Most delegates expect Trump to defeat whoever the Democrats choose as his opponent. But it’s by now almost a cliché to say it’s best to bet against the Davos consensus. In early 2016, for instance, it was nigh impossible to find anyone in the Swiss mountain resort who believed the tycoon-turned-reality TV star would become the Republican nominee, much less beat Hillary Clinton to the White House.
Trump’s policies of reduced taxes and regulation are popular among the Davos elite. Still, there’s not much admiration for the man. His speech last Tuesday to the assembled globalists, with its every-country-for-itself message, went down like a lead balloon.
Yet while the Davos crowd might prefer to see Trump replaced, there’s little familiarity with the palette of Democrats, aside from former Vice President Joe Biden. Senators Bernie Sanders and Elizabeth Warren scare businesspeople with their talk of breaking up companies and hiking taxes. Meanwhile, the delegates hail Michael Bloomberg as one of their own.

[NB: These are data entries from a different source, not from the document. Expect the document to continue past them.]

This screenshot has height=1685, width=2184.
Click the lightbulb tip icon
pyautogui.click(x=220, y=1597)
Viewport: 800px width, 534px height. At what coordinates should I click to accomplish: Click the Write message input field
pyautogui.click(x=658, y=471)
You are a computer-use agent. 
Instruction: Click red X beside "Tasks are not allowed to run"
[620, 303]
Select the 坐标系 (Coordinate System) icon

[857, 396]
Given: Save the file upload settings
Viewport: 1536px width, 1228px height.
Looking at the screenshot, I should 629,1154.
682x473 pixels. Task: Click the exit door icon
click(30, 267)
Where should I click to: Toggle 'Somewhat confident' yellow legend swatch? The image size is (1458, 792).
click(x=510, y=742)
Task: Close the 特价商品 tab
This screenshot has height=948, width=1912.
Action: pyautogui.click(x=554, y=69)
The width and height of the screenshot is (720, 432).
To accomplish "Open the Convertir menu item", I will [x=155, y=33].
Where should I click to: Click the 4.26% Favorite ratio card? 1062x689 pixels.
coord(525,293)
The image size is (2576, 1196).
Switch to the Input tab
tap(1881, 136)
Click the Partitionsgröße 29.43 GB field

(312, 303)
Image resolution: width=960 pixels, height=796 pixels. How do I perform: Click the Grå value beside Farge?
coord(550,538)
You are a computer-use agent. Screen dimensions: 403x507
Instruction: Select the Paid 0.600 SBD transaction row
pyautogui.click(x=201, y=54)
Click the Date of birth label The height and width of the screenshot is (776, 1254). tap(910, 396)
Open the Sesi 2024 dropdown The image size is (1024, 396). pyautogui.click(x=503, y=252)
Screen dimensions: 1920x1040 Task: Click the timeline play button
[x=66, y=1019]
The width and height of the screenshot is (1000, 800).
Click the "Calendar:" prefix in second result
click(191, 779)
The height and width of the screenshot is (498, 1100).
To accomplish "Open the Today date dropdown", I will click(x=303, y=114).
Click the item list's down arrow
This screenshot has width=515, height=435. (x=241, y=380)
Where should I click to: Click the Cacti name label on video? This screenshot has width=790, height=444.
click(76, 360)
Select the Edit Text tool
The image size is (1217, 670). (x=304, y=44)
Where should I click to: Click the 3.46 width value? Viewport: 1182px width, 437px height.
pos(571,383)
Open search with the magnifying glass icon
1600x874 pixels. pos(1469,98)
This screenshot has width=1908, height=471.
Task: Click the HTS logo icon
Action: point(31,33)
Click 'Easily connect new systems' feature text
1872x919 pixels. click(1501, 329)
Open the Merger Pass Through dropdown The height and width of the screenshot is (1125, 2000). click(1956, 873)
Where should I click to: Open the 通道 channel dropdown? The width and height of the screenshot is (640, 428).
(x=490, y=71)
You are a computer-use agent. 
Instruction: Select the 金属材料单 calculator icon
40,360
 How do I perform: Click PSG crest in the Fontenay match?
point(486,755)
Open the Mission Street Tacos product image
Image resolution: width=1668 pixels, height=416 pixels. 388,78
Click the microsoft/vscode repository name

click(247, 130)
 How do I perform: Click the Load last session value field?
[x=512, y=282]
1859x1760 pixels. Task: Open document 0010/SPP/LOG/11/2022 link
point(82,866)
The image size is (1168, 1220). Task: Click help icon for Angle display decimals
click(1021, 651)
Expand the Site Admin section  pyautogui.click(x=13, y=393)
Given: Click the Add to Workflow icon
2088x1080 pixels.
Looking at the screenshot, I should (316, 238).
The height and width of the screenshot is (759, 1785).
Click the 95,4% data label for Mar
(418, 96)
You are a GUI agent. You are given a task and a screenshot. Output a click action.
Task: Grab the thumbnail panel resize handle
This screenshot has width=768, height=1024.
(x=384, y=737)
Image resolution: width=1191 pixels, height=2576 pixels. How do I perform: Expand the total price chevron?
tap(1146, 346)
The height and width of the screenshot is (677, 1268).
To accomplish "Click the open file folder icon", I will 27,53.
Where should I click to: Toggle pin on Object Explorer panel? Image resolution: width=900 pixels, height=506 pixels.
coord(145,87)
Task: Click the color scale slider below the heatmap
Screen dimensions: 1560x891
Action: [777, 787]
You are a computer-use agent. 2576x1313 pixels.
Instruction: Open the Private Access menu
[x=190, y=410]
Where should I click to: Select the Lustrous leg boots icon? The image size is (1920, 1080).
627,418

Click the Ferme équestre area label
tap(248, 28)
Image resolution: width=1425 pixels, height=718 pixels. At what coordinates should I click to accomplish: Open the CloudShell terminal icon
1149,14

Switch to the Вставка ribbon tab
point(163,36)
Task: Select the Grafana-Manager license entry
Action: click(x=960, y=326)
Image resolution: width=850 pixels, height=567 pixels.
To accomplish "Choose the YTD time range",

In the middle are candidates with hard-to-pronounce names like Mayor Pete Buttigieg and Minnesota Senator Amy Klobuchar. California billionaire Tom Steyer was never a Davos regular. Entrepreneur Andrew Yang is unknown outside tech circles. “The range is huge,” said one European banking boss, “but I know what to expect from a Trump second term.”
That may be the height of this year’s Davos groupthink: the idea that Trump’s second term will be more of the same. The president’s desire to cement his legacy beyond tax cuts and impeachment makes him as unpredictable as whatever the other side can throw up. The unknown Democrat will go down as the absentee Davos missed the most.